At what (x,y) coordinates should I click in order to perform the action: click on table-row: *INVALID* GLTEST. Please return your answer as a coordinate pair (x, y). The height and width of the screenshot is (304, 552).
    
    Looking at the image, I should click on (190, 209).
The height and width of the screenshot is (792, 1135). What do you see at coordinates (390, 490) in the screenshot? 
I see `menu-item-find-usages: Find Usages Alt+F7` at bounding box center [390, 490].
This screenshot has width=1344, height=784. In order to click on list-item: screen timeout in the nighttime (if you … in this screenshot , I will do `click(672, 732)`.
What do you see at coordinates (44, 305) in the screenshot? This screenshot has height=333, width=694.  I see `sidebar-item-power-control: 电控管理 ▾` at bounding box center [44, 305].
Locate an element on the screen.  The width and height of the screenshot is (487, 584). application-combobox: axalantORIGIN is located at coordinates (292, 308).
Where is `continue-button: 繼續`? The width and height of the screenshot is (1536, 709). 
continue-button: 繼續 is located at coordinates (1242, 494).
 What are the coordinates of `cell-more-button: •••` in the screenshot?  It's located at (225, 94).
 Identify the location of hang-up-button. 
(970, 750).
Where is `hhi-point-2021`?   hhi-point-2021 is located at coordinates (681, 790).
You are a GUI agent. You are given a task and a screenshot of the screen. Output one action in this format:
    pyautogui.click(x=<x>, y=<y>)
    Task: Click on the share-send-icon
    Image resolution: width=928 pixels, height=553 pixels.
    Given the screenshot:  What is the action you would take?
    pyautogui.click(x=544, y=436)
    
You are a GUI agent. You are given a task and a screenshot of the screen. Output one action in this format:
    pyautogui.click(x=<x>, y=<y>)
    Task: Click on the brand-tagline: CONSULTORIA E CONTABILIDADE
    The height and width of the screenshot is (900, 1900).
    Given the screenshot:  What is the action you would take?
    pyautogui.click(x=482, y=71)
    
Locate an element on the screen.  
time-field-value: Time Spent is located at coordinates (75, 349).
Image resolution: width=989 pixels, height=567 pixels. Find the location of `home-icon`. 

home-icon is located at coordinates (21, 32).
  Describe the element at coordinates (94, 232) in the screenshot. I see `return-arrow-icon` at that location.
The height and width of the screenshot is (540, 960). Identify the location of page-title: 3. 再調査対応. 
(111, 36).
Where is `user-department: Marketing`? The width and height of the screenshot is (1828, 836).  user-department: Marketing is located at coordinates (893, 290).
════
Copy out every row above, replacing "GUI agent" with "interface agent" wherever it occurs and leaving all other text unchanged.

▶ **TASK ANSWER**
At what (x,y) coordinates should I click in order to perform the action: click on table-row: *INVALID* GLTEST. Please return your answer as a coordinate pair (x, y). The height and width of the screenshot is (304, 552).
    
    Looking at the image, I should click on (190, 209).
The height and width of the screenshot is (792, 1135). What do you see at coordinates (390, 490) in the screenshot? 
I see `menu-item-find-usages: Find Usages Alt+F7` at bounding box center [390, 490].
This screenshot has width=1344, height=784. In order to click on list-item: screen timeout in the nighttime (if you … in this screenshot , I will do `click(672, 732)`.
What do you see at coordinates (44, 305) in the screenshot? This screenshot has height=333, width=694.  I see `sidebar-item-power-control: 电控管理 ▾` at bounding box center [44, 305].
Locate an element on the screen.  The width and height of the screenshot is (487, 584). application-combobox: axalantORIGIN is located at coordinates (292, 308).
Where is `continue-button: 繼續`? The width and height of the screenshot is (1536, 709). 
continue-button: 繼續 is located at coordinates (1242, 494).
 What are the coordinates of `cell-more-button: •••` in the screenshot?  It's located at (225, 94).
 Identify the location of hang-up-button. 
(970, 750).
Where is `hhi-point-2021`?   hhi-point-2021 is located at coordinates (681, 790).
You are a interface agent. You are given a task and a screenshot of the screen. Output one action in this format:
    pyautogui.click(x=<x>, y=<y>)
    Task: Click on the share-send-icon
    Image resolution: width=928 pixels, height=553 pixels.
    Given the screenshot:  What is the action you would take?
    pyautogui.click(x=544, y=436)
    
You are a interface agent. You are given a task and a screenshot of the screen. Output one action in this format:
    pyautogui.click(x=<x>, y=<y>)
    Task: Click on the brand-tagline: CONSULTORIA E CONTABILIDADE
    The height and width of the screenshot is (900, 1900).
    Given the screenshot:  What is the action you would take?
    pyautogui.click(x=482, y=71)
    
Locate an element on the screen.  
time-field-value: Time Spent is located at coordinates (75, 349).
Image resolution: width=989 pixels, height=567 pixels. Find the location of `home-icon`. 

home-icon is located at coordinates (21, 32).
  Describe the element at coordinates (94, 232) in the screenshot. I see `return-arrow-icon` at that location.
The height and width of the screenshot is (540, 960). Identify the location of page-title: 3. 再調査対応. 
(111, 36).
Where is `user-department: Marketing`? The width and height of the screenshot is (1828, 836).  user-department: Marketing is located at coordinates (893, 290).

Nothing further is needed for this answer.